At the intersection of Diamond Ridge, I saw that the gravel road had been plowed and was now covered in an inch of packed snow. But to the right, Skyline Drive was still covered in deep powder broken only by vehicle ruts. I still had daylight to spare, so I decided to practice the technique of riding uphill through snow.
I steered into the fresh powder first and immediately stalled. Instead of hopping off the bike, I pedaled harder. The rear tire spun in place as gravity began to pull me sideways. I leaned into the handlebars, furrowing my brow in determination. The crank resisted even my hardest strokes, and the bike balked and stalled as though I were pedaling through quicksand. I avoided tipping over, but forward motion happened at a rate slower than crawling. I knew logically that adding studded tires would do nothing to alleviate the resistance of deep snow. Yet, this whole winter biking thing no longer seemed impossible.

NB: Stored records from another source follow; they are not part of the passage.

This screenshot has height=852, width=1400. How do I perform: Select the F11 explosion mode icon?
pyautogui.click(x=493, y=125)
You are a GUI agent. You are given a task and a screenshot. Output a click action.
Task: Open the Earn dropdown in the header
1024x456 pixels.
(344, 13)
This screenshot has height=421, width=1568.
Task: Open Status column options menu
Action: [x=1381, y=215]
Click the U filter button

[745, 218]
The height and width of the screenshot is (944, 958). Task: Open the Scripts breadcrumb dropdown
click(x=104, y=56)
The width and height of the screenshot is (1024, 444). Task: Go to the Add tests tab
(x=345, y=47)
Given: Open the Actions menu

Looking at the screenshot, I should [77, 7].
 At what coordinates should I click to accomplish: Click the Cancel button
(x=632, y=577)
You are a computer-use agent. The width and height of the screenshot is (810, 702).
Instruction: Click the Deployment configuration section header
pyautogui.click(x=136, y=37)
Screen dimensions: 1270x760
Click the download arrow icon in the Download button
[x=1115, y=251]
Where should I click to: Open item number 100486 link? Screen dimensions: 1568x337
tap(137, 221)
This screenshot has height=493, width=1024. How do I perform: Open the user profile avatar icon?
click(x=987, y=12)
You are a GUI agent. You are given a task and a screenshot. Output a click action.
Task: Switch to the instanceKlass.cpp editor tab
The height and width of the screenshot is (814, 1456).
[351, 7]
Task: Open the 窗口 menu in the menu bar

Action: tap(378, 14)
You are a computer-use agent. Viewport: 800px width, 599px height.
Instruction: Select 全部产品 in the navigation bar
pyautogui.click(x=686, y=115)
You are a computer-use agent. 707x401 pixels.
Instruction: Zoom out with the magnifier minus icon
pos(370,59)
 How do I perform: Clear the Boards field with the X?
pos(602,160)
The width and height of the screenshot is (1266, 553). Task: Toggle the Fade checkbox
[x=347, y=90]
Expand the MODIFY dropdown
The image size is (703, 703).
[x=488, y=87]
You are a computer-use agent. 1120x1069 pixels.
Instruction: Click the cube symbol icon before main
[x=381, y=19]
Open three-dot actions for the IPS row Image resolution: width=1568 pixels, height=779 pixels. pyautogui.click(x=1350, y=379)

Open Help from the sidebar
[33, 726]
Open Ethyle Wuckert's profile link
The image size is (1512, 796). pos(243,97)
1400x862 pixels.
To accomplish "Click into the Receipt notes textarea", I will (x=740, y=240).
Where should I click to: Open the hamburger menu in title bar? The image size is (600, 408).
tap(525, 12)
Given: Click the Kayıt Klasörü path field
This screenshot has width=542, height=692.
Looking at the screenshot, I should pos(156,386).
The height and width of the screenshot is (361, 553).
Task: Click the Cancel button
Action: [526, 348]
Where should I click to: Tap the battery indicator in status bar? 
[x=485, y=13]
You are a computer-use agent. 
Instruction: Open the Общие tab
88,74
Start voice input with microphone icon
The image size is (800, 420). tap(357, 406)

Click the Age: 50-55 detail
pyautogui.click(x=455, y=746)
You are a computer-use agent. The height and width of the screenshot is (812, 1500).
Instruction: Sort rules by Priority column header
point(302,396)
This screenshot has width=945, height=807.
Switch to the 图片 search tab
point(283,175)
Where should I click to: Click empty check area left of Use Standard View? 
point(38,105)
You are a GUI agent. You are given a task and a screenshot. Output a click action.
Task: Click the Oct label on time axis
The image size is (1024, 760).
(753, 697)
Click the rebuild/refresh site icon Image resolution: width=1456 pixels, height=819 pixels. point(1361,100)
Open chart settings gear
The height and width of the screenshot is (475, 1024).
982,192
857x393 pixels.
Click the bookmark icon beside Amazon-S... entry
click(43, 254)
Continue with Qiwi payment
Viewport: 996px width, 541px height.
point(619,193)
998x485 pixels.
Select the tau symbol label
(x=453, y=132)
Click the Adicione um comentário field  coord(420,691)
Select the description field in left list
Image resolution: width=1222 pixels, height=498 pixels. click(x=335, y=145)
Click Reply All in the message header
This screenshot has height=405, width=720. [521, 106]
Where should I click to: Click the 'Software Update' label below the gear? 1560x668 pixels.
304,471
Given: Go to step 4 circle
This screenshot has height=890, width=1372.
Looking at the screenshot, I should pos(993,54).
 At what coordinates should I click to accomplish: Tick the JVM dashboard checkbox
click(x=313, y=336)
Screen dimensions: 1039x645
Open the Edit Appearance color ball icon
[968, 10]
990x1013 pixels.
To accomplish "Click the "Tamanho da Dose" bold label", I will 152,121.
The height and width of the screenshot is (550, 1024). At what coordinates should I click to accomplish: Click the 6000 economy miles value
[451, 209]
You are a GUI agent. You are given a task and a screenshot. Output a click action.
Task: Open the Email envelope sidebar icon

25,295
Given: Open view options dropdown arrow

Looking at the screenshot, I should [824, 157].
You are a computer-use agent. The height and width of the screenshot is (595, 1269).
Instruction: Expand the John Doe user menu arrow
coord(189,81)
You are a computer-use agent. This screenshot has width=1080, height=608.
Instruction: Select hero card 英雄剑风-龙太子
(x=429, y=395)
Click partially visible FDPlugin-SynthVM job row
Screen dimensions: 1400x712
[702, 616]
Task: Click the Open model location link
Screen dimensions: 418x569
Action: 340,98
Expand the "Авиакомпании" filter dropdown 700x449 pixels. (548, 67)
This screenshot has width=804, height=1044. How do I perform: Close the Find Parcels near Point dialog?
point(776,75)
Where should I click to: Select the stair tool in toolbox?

At the top of the hill I turned around and let gravity carry me back on a cloud of powder. As I carved downhill, I passed a couple on cross-country skis. They looked up in surprise as I pried my clenched fingers from the handlebars for a split-second mitten wave. The sun had settled behind the trees, casting pink light across the frosted forest. By adding a simple white veneer, winter had painted a scene that was almost impossibly beautiful. The silence and serenity of the landscape was so absorbing that I became almost completely lost in it, until the skiers jolted my mind back to the human world. I gathered the skiers hadn’t seen anybody else on Skyline Drive that afternoon, as I had not. We were among the few who ventured beyond our heated buildings and vehicles to immerse ourselves in beauty. Even though I was a weirdo on a bicycle, the skiers seemed to appreciate our solidarity, and waved back. Or maybe they were just being friendly.
Geoff came down the stairs as I wheeled my slush-coated bike into the cabin. “So you rode to work today? How did it go?”